== Work item ==
Whatever lies between the line that holds "Instruction: Fold the main method at line 4" and the final line of the records below, both included, should be repeated exactly; leave out the pictures and add nothing.

#####

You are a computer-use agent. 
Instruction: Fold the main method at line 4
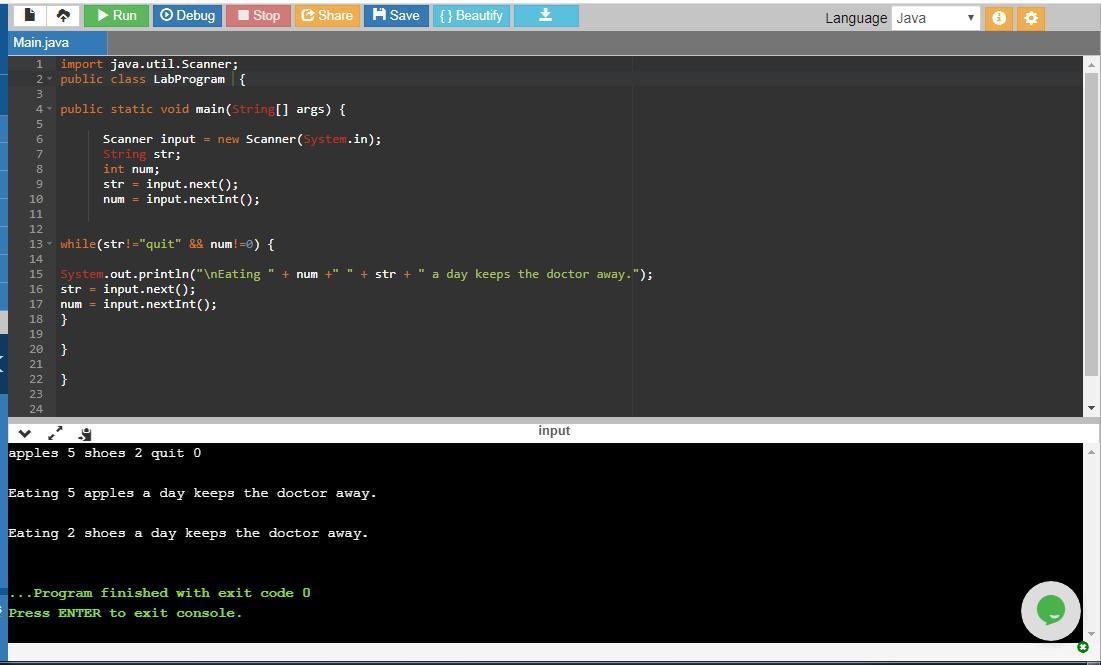(49, 109)
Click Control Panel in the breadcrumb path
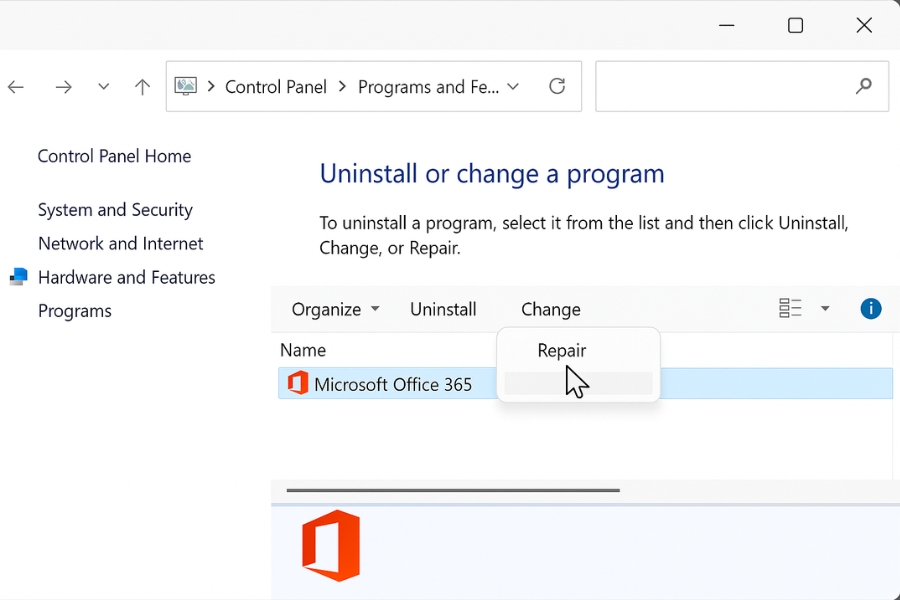This screenshot has width=900, height=600. (276, 87)
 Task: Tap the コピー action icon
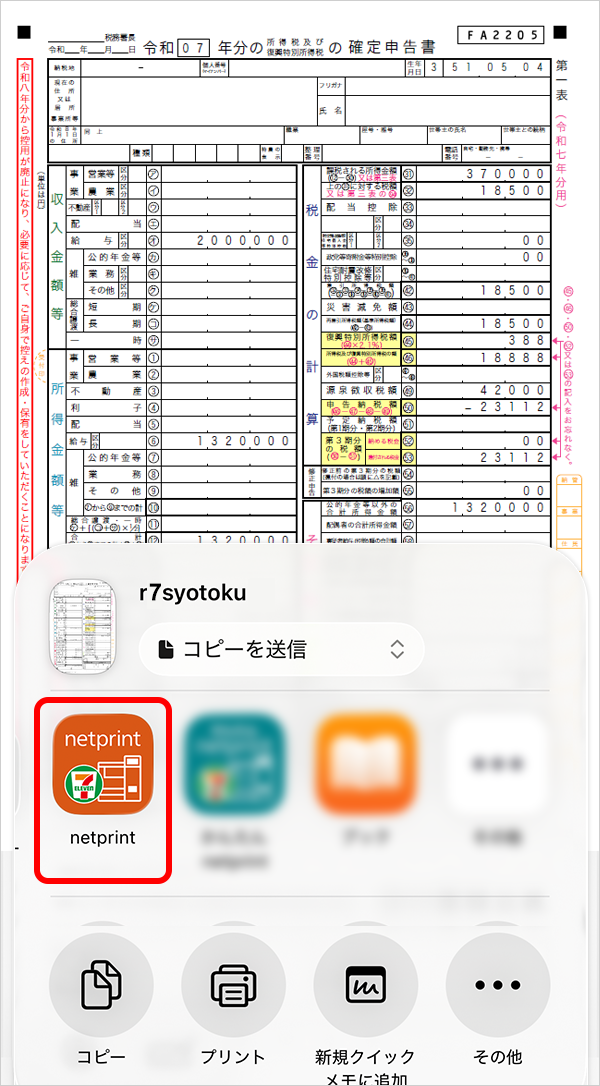(101, 984)
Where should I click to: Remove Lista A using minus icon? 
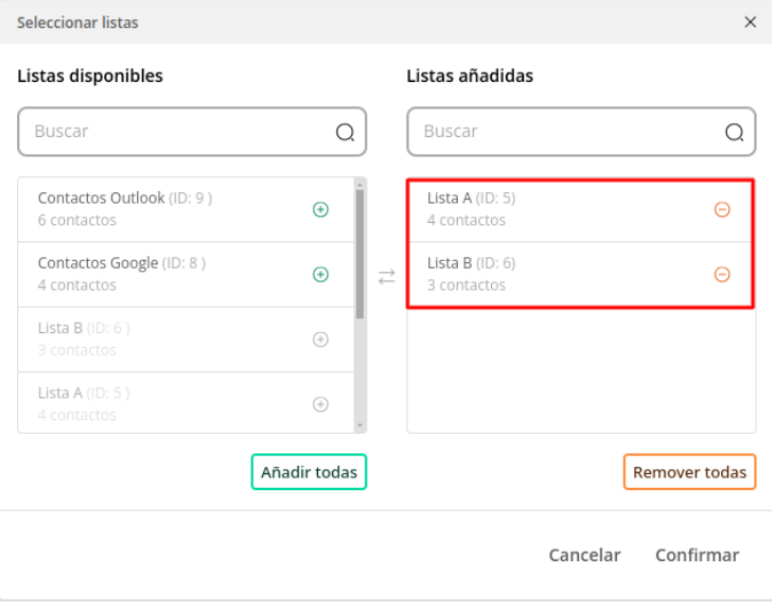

#####

== Task response ==
Instruction: Fold the main method at line 4
(49, 109)
Click Control Panel in the breadcrumb path
This screenshot has width=900, height=600. (276, 87)
 Task: Tap the コピー action icon
(101, 984)
Where should I click to: Remove Lista A using minus icon? 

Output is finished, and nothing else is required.